Weeks later, a law enforcement ballistics database alerted investigators about a potential match between the casings from the city homicide scene and those test-fired from the gun in the county.

A forensics technician places evidence markers by shell casings at a shooting scene on Castle Street, near North Avenue, in Baltimore.

Most firearm examiners work in police department crime labs. Faber was assigned at the Baltimore Police Department’s Forensic Laboratory Section to examine the test-fired rounds, or the known sample, and the casings from the scene, the unknown, under a comparison microscope. Such devices allow examiners to look at two pieces of ammunition simultaneously.

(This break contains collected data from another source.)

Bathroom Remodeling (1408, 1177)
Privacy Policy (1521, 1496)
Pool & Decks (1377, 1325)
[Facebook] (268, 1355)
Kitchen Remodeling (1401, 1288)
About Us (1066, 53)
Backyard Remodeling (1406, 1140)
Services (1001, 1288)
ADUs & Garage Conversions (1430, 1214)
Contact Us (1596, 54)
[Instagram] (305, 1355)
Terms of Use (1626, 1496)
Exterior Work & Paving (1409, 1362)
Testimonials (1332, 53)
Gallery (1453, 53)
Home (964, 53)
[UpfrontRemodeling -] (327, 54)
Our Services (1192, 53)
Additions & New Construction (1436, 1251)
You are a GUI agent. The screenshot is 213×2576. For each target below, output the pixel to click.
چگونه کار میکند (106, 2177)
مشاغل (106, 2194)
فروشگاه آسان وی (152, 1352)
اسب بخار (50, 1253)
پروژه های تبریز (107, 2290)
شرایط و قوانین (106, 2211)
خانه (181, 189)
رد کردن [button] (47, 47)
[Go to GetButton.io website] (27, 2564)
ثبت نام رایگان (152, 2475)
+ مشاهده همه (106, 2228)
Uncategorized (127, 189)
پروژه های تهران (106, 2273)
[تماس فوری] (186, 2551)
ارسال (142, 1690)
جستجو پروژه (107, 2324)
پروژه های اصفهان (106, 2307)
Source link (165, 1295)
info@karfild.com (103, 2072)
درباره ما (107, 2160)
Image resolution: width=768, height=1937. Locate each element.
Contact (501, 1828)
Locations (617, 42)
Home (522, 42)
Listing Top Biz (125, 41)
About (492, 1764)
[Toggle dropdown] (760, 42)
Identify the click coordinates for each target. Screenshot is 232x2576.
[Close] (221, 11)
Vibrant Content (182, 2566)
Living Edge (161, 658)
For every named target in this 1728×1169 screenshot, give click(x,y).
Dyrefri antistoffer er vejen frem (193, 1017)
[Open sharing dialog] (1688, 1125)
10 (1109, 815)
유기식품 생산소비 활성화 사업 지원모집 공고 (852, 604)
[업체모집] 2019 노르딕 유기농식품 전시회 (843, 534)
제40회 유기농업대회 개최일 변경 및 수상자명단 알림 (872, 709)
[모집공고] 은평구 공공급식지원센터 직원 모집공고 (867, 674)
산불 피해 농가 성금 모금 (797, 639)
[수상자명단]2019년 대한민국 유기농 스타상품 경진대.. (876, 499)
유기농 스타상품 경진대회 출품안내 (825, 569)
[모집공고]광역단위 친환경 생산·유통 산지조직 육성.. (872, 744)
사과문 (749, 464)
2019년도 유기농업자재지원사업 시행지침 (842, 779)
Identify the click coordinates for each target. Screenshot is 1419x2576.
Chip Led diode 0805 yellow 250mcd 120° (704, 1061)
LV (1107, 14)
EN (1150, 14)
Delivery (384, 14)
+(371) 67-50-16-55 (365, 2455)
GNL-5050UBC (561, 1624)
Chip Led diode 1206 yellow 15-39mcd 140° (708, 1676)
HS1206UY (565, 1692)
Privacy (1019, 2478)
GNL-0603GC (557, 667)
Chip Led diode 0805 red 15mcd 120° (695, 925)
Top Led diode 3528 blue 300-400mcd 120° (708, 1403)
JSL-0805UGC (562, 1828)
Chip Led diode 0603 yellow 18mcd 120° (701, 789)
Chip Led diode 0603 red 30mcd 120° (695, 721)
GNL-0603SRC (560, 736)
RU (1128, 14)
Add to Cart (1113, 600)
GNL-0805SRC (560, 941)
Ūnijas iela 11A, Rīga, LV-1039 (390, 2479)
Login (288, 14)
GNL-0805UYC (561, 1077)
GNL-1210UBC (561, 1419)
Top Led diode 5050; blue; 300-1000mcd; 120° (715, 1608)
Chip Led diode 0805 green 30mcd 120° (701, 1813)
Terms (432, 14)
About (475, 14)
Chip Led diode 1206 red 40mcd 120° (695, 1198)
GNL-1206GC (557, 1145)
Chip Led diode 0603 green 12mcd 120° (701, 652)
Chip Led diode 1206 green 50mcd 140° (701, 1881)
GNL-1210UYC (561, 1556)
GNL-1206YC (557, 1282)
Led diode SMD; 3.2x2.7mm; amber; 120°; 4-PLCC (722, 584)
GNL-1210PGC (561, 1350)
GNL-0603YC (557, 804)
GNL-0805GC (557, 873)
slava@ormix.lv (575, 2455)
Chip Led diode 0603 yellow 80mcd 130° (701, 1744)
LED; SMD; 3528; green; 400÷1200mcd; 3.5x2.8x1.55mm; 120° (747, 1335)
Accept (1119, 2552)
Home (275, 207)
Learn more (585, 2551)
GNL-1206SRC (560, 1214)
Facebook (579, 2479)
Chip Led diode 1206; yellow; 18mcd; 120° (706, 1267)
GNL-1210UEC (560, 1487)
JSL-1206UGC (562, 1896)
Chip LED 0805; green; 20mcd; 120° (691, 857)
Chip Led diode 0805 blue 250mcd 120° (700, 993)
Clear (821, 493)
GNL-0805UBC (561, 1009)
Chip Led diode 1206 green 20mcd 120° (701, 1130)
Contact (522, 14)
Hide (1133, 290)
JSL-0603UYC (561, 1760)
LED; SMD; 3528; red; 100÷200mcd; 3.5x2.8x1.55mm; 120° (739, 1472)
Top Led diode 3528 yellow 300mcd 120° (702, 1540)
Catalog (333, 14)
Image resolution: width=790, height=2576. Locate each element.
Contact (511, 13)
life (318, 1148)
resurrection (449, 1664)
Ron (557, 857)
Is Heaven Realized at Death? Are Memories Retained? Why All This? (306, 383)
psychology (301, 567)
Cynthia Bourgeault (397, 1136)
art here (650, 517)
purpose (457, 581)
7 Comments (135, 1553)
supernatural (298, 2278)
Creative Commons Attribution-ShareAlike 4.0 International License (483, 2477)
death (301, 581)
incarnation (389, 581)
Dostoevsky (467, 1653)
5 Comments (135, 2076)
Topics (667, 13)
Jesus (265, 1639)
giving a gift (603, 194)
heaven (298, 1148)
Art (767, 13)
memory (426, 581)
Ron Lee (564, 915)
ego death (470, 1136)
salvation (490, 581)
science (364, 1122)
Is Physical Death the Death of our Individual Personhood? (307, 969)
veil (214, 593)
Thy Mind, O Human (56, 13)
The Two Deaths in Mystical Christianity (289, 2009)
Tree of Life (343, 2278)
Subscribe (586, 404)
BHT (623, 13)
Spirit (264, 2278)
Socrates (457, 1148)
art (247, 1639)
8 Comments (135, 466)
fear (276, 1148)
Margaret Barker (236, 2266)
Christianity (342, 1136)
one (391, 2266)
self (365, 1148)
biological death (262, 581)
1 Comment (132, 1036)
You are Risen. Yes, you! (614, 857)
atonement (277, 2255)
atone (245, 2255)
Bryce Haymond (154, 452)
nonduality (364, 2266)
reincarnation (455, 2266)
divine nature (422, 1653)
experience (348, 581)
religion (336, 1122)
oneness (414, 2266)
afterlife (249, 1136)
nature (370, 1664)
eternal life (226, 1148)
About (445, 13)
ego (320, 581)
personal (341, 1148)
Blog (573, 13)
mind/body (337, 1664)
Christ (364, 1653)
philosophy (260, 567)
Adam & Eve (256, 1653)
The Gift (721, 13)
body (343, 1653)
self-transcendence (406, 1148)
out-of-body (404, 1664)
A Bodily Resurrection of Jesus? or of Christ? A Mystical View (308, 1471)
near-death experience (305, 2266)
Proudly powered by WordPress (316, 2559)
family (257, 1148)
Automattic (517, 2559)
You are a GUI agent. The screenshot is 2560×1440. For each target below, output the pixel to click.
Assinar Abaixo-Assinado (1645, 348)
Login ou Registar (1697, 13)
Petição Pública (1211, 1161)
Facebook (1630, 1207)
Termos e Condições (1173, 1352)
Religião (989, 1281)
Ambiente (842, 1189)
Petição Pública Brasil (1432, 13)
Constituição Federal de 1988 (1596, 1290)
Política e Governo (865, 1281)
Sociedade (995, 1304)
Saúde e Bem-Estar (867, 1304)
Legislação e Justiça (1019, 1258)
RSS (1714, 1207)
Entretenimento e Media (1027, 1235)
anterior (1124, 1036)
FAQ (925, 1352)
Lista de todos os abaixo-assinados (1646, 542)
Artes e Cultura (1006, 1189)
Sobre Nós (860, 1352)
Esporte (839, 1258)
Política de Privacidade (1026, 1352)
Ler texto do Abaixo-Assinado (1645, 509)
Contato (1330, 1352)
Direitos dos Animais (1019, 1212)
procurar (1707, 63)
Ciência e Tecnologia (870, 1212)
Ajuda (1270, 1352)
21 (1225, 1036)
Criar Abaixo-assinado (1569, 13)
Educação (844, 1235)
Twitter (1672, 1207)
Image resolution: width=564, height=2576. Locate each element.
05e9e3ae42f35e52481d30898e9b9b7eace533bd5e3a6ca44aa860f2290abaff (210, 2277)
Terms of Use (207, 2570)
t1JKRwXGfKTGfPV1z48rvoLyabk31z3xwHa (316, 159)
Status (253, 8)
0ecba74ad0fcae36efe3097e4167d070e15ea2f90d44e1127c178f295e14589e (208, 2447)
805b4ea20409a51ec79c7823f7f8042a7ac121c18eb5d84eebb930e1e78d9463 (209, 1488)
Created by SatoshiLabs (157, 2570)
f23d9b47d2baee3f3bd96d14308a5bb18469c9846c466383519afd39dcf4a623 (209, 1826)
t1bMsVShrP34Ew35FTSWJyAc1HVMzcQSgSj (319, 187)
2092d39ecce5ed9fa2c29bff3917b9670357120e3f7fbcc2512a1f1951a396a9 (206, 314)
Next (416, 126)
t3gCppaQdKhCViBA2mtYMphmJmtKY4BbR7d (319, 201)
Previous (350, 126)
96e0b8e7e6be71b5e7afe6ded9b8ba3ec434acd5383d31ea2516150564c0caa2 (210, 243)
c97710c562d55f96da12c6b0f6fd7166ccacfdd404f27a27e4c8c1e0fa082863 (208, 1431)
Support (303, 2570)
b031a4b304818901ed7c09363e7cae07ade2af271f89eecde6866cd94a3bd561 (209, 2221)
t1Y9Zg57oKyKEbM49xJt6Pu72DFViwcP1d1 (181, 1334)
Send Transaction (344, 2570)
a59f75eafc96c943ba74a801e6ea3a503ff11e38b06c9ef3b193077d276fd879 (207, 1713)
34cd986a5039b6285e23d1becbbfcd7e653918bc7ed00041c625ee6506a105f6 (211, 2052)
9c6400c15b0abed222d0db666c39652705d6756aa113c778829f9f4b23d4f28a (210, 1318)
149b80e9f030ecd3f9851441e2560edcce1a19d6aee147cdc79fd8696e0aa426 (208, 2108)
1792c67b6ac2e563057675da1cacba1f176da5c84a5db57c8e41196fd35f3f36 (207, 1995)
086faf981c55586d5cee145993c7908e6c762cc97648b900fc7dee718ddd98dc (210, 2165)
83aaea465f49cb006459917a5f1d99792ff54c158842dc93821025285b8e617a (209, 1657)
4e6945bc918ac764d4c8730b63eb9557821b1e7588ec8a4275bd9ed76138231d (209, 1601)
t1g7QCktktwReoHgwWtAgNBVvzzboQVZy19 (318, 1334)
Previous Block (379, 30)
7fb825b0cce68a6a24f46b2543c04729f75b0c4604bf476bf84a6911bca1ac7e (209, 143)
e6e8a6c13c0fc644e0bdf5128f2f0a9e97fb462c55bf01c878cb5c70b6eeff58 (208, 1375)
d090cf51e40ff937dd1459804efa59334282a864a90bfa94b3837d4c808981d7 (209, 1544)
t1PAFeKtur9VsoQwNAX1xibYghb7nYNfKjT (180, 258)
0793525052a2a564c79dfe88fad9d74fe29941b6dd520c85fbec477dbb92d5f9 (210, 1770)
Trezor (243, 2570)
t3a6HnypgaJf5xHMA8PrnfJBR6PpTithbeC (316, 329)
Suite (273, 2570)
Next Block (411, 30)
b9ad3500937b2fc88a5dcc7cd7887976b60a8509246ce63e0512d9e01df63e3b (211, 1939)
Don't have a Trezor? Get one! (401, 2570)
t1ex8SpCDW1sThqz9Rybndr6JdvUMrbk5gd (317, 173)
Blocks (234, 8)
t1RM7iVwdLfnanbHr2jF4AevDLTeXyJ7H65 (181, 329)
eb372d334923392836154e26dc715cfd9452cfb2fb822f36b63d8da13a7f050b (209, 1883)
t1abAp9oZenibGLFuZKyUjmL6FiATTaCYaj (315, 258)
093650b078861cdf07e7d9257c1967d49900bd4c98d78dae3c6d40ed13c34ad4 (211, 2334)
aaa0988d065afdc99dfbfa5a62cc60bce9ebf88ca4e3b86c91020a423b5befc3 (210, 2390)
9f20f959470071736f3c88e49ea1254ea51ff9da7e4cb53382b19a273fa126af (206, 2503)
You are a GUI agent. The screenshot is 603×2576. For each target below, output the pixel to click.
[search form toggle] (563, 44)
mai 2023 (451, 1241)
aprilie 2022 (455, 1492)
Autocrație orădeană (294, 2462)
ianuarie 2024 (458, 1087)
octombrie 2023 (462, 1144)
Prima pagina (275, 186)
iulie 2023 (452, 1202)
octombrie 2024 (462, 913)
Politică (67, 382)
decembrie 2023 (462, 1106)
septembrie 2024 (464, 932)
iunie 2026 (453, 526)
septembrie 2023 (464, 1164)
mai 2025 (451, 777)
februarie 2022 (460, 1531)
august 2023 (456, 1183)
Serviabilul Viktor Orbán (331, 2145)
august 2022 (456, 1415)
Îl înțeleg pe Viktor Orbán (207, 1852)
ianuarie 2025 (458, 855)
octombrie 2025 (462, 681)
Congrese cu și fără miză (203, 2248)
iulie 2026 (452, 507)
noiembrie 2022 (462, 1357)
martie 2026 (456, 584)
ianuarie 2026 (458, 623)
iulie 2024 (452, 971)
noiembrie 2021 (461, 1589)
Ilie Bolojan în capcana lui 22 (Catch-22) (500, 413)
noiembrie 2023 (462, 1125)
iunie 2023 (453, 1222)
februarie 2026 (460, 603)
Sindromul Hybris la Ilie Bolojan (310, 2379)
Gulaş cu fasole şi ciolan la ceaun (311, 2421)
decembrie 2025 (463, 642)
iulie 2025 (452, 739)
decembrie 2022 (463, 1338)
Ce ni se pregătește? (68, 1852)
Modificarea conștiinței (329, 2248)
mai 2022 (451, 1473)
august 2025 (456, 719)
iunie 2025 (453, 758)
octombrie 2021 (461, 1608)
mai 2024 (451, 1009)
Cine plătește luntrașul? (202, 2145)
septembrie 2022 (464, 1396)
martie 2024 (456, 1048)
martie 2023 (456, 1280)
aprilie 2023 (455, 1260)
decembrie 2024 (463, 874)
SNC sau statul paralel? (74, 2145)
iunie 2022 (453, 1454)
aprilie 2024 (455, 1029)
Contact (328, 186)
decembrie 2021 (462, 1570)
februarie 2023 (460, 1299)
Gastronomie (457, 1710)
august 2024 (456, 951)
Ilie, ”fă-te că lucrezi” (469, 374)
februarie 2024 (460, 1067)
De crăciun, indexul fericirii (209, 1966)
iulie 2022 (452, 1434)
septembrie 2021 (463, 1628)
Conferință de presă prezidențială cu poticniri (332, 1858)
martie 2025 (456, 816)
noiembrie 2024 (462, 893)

A casing encapsulates a bullet. After a trigger is pulled, a firing pin rams the back of the casing, which ignites an explosive substance inside. That propels the bullet down a barrel, which features twisted metal known as “rifling” inside, to spin the projectile for accuracy. A semi-automatic handgun ejects a casing after each shot.

The firing pin is one of as many as 10 or more pieces of a gun that leaves marks on casings, said Michael Haag, a private forensic consultant, firearm examiner and instructor who worked for the crime lab in Albuquerque, New Mexico, for 25 years.

“My protocol was to fire at least three test-fire bullets, three casings, intercompare those, so I’m learning that gun. I’m seeing what marks are or are not reproducing from that particular known specimen,” Haag said. “Then comparing those to unknowns and determining whether or not, through the examination process, I can come to a conclusion, based on observations, of common source: Did this tool create these tool marks?”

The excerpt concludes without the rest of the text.